Permutation Test – How to Use Permutation Test for F-Statistics in OLS?

hypothesis testingpermutation-test

Can anyone explain to me that what is the point of performing a permutation test?

For example, in the OLS analysis, we fit $X\beta$ to $Y_i$,for the permutation test, we let $\tau$ be a permutation of {1,…,n}, and then fit $X_i\beta$ to permuted responses $Y_τ(i)$. We do this repeatedly, for permutations $\tau_1,…,\tau_N$, for say N = 4000. Now we see where the original observed F statistic $F_{obs}$ falls among the 4000 permutation F-test values.

What is the point of doing that? And what are the theoretical reasonings for permutation test?

Best Answer

If none the $x$-variables relate to the mean response, then the $y$'s are a set of observations from distributions with the same expectation $E(y|X)=\mu_Y$.

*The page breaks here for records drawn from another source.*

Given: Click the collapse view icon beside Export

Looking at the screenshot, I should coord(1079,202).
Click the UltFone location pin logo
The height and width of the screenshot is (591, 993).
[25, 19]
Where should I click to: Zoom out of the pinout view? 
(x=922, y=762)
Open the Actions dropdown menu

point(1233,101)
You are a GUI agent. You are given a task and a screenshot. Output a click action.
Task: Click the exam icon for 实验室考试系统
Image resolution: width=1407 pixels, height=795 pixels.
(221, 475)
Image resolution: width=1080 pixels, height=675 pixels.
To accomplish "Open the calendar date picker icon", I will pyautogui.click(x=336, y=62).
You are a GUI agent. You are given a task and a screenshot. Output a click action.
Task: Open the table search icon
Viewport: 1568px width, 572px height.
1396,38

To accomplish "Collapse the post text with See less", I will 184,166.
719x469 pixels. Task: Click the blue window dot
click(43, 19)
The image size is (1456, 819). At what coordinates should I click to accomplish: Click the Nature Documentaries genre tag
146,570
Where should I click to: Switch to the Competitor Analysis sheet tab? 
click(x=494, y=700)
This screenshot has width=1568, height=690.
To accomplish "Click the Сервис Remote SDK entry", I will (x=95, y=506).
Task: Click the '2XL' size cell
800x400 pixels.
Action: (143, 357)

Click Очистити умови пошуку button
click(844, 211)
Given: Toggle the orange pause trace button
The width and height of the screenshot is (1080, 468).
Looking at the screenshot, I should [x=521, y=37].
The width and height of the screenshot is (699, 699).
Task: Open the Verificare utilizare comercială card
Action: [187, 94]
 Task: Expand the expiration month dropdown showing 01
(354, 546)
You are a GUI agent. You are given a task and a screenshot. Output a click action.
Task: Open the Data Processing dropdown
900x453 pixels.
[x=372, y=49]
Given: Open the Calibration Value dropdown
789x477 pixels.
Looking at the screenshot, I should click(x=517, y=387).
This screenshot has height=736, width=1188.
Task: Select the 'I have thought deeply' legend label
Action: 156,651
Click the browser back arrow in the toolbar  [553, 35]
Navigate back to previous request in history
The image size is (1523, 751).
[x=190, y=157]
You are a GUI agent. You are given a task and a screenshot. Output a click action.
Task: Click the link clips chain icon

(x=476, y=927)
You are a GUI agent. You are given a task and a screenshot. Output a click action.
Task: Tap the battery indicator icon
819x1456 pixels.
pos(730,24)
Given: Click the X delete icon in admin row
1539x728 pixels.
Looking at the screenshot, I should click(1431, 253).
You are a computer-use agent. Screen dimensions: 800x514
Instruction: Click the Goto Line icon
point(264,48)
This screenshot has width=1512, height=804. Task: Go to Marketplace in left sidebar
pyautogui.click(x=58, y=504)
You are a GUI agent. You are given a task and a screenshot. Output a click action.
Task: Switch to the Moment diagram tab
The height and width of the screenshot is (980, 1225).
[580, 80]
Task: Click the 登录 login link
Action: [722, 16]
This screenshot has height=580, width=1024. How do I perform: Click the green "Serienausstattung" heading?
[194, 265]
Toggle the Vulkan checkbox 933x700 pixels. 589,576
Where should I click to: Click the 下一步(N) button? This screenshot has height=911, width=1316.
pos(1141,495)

The idea of a permutation test is that if we further assume that the distributions are the same (since for a permutation test to work the variables from which the observations being permuted are drawn would need to be exchangeable), the labels "$i$" and "$j$" don't carry any information (i.e. associating $y_i$ with the vector $X_i$ doesn't tell you any more than placing it with $X_j$) -- the labels on the $y$'s are arbitrary

So if they're arbitrary, permuting the y's should not change the distribution of the test statistic.

On the other hand, if at least some of the predictors in the model are useful, the labels are meaningful (i.e. $E(y|X)\neq\mu_Y$) -- you couldn't scramble the order of $y$ without losing the connection between $y_i$ and its associated $X_i$.

We take all possible scrambled $y$'s on whatever your test statistic is; most won't be more than very weakly related to the $X's$ (since it's all random), and a few will be more strongly related (by chance we picked an order that's related to the $X$'s).

Now, if the labels really don't matter, your sample order won't be expected to be especially atypical except by rare chance.

So let's consider the F-statistic. If your sample F-statistic falls into the extreme upper tail of the permutation distribution of your F statistic either (a) the labels don't matter but an extremely rare event occurred by chance (the errors were correlated with $x$'s by chance, resulting in a large F) or (b) the hypothesis that the labels don't matter is false.

We choose the proportion of times we're prepared to reject when in the situation where the labels don't matter (our significance level), and call the most extreme fraction $\alpha$ of our permutation-statistics our rejection region. If your sample $F$ is in there, we reject.

The advantage over the use of F-tables is you're no longer reliant on the error distribution being normal. All you need is that under the null the variates from which the observations are drawn are exchangeable -- in effect, that they have the same distribution.

Of course in large samples, we can't hope to evaluate the entire permutation distribution. In those cases, we sample from it (typically with replacement).

While the p-value you'd obtain from random sampling of the permutation distribution is a random variable, you can compute standard errors or margin of error for the $p$ value and so decide in advance how large a sample you want to take.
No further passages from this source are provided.